An LA Times piece by David Zucchino looks at what’s happened in the investigation into LaVena Johnson’s death since we wrote about it last summer. Sadly, nothing much has changed.

Johnson maintains that his daughter was raped and killed, and that her death scene was staged to make it appear as if she shot herself. He accuses the Army of covering up for a killer or killers to conceal a soldier-on-soldier slaying, explaining that military personnel would have had unrestricted access to the area where his daughter died and therefore would not have attracted undue attention.
If LaVena’s death were investigated as a homicide, Johnson added, it would raise questions about base security and discourage women from enlisting.

In fact, in the information released to Johnson, the investigators speculated that Johnson was depressed after a break-up and finding out that she had condyloma — a sexually transmitted infection better known as “genital warts.” In fact, investigators have an answer for every piece of evidence that contradicts the story that Johnson killed herself.

Grey, the Army spokesman, said the only blood found outside the tent was on a bench that had been removed after LaVena’s body was discovered. Investigators are not aware of any boot prints in blood or on a cement bag, and they found no cuts, bruises or abrasions on her body “that would have led us to believe that they had been created by suspicious means,” Grey said.
Investigators believe the bullet went through an open tent flap window, Grey said. They concluded that LaVena had started a small fire inside the tent and burned pages from her journal before she shot herself.
Grey said investigators demonstrated that it was “easily possible” for a person of LaVena’s stature to shoot herself through the mouth with an M-16. And because investigators found no evidence of sexual assault, Grey said, there was no reason to collect vaginal or fingernail swabs.
Paul Stone, a spokesman for the Armed Forces Institute of Pathology, said the damage to LaVena’s face was consistent with the rapidly expanding gases discharged by an M-16, which he said could break bones and leave bruises and abrasions.The institute also concluded that LaVena committed suicide.

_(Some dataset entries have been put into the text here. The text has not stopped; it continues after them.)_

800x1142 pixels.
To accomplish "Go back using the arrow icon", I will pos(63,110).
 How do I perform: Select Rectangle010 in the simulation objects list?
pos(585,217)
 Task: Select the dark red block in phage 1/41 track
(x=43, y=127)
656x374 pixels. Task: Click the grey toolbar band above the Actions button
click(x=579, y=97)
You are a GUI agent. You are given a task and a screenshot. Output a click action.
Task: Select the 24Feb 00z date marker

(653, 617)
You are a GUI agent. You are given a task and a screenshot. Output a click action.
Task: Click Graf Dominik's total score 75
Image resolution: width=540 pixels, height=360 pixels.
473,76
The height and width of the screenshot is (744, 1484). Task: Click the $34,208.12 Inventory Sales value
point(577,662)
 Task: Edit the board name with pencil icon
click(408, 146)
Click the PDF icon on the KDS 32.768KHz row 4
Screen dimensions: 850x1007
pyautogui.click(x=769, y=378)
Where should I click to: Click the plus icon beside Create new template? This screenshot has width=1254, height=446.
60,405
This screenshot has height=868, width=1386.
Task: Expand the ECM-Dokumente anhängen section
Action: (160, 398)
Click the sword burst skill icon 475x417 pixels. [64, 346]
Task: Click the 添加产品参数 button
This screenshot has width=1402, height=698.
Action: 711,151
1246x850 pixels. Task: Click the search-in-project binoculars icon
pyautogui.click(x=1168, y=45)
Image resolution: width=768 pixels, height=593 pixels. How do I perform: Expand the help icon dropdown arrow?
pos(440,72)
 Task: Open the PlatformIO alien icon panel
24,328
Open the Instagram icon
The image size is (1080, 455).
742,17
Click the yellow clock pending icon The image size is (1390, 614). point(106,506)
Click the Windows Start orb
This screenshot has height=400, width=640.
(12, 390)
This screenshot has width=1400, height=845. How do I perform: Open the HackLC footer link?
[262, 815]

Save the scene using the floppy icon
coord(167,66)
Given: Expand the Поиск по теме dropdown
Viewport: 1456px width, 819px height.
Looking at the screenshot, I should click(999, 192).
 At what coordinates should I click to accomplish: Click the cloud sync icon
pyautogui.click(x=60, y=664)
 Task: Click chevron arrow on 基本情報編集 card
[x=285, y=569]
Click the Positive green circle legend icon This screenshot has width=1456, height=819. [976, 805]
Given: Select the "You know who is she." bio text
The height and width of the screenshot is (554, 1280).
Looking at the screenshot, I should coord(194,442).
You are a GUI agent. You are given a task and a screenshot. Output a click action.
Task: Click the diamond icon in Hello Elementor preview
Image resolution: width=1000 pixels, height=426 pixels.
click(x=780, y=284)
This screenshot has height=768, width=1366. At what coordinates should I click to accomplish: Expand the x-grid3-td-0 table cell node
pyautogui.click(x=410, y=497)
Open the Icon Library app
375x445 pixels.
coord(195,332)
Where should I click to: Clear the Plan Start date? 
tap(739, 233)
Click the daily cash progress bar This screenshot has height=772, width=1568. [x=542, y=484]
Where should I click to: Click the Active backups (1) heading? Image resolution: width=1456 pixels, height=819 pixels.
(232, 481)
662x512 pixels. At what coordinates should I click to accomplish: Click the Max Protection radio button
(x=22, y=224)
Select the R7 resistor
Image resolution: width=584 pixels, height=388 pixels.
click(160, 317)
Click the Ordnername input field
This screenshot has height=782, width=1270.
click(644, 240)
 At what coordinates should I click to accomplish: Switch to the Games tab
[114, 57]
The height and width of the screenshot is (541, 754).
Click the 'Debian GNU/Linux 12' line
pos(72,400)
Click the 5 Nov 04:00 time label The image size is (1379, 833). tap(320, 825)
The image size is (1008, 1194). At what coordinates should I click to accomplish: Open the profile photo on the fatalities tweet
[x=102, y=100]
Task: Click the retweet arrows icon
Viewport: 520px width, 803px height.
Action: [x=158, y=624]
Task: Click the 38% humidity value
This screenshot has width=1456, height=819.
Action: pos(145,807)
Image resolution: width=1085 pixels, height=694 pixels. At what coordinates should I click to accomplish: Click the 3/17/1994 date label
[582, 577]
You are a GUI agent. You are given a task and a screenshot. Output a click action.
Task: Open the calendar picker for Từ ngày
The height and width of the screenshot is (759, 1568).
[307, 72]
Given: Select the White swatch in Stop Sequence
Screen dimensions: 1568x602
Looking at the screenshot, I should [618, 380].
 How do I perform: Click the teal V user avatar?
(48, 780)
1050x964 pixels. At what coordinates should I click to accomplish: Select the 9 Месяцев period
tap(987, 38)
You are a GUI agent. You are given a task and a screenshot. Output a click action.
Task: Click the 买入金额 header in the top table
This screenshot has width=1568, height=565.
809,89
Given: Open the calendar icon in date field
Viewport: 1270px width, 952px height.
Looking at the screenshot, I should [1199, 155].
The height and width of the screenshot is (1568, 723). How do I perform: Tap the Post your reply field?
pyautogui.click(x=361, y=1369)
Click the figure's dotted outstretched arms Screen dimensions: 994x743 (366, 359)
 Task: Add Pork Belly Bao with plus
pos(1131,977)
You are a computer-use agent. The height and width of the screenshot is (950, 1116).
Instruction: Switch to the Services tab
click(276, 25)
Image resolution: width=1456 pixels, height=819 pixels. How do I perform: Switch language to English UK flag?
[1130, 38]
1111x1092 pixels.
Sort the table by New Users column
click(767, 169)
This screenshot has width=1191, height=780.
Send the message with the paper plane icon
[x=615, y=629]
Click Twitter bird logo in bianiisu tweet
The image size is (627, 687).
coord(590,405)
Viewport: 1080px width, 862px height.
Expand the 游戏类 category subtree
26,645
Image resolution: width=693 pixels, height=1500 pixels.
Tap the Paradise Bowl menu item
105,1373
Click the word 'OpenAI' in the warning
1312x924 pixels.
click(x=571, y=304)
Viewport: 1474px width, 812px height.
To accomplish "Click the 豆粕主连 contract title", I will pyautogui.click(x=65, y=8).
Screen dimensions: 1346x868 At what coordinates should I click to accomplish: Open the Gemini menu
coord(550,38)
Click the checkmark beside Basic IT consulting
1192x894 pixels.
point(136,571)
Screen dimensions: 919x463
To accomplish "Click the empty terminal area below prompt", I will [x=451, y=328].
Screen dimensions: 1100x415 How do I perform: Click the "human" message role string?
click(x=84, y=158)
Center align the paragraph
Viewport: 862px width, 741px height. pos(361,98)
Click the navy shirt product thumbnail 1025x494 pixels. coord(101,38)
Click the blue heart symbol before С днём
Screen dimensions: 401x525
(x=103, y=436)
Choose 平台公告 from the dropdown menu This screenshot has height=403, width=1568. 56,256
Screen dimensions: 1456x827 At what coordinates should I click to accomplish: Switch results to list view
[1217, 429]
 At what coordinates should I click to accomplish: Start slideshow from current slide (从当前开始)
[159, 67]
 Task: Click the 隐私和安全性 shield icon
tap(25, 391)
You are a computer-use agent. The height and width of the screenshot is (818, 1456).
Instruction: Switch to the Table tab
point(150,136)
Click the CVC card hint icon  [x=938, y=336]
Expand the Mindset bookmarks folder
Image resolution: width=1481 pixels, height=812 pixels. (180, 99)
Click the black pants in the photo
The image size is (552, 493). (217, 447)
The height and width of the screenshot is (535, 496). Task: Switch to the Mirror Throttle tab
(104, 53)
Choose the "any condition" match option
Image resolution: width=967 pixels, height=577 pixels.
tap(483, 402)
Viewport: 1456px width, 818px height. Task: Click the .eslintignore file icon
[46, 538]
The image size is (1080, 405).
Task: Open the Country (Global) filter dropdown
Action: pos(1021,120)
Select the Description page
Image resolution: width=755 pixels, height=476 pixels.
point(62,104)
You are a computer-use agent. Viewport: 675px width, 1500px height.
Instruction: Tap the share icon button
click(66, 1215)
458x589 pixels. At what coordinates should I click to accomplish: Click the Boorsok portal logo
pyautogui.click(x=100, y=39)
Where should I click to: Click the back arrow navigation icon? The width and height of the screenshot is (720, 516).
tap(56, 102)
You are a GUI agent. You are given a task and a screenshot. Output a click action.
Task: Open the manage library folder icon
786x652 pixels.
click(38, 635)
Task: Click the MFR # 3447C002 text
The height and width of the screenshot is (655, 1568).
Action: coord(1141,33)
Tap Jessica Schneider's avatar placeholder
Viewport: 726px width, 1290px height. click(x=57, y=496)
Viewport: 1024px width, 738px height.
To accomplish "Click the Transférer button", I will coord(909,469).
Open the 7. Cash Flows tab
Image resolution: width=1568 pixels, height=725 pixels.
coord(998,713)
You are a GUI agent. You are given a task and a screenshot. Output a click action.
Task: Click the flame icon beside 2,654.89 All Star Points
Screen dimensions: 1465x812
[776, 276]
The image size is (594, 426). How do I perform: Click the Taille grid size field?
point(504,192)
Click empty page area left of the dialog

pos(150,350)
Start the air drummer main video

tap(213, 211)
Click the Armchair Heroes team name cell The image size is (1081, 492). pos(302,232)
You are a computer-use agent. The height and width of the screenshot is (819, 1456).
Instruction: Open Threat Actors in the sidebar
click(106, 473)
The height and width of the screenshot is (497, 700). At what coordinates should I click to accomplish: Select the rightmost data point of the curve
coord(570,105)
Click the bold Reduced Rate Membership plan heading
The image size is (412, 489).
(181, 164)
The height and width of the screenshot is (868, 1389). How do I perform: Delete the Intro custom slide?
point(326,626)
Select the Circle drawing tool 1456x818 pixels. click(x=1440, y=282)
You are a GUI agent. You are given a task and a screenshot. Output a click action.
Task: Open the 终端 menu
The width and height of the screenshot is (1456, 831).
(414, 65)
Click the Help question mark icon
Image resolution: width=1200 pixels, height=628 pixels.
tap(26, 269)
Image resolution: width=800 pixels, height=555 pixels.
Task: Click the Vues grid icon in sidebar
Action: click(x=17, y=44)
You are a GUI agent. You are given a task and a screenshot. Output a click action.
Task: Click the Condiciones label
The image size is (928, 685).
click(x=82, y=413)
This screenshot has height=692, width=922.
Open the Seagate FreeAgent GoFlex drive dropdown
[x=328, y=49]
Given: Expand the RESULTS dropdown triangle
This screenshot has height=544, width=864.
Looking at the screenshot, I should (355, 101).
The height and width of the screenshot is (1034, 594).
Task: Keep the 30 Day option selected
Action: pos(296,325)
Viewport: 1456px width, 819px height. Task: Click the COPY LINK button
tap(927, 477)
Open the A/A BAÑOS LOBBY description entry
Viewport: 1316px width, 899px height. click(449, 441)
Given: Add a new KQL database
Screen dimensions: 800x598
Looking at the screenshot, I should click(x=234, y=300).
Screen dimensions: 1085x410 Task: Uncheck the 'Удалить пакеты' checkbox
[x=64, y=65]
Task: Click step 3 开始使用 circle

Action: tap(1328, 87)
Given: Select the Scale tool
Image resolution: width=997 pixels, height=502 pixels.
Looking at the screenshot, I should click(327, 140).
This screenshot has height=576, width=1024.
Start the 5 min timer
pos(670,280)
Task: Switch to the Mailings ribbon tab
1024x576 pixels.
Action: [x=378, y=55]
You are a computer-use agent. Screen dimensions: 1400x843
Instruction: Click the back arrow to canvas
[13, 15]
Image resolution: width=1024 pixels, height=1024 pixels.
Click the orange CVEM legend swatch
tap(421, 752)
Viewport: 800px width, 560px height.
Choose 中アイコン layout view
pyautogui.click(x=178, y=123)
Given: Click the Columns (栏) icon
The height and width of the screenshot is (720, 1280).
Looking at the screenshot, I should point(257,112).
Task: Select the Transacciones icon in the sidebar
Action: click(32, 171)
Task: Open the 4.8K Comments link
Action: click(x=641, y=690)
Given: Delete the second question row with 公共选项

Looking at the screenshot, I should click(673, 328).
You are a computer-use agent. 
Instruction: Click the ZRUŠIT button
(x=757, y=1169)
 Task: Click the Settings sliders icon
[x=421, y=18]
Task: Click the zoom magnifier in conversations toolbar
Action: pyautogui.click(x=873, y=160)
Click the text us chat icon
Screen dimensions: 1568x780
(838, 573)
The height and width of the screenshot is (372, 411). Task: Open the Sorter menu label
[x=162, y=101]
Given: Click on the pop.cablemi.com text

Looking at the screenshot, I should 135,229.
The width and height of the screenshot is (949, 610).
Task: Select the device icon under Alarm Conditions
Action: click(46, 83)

Part of the reason that none of these answers sound completely convincing is because the military does have quite the recent history of covering up the murder of female soldiers.

A case in point is Kamisha Block, whose death Peter Wilkinson sensitively explores in Maxim (no, for real! Maxim!). Kamisha, as it turns out, got involved with an abusive man to whom she reported, Staff Sergeant Paul Brandon Norris, which is a no-no in the military and has gotten people discharged. Instead, his superiors looked the other way as he transferred units to be closer to his girlfriend, threw fits and acted increasingly jealous in the weeks before shooting her 5 times in a rage.

Back at Fort Hood, Kamisha began to get a sense of Norris’ consuming jealousy. One day, while packing up a truck, Kamisha had trouble lifting a box. A male corporal walked up to help and accidentally brushed her breast. According to a witness, an outraged Norris grabbed him by the collar and chewed out both the corporal and Kamisha. She complained to friends how “aggressive” Norris was with her, “in and out of bed.”
Besides verbal abuse, Jane Block says, Staff Sergeant Norris also allegedly began physically abusing Kamisha: “He first assaulted her at Fort Hood. A friend of Kamisha’s called me and said, ‘He grabbed her by the throat and shoved her against a wall.'” No charges were ever filed.
“Norris was high-strung,” recalls a fellow MP. “He was always shouting at soldiers.”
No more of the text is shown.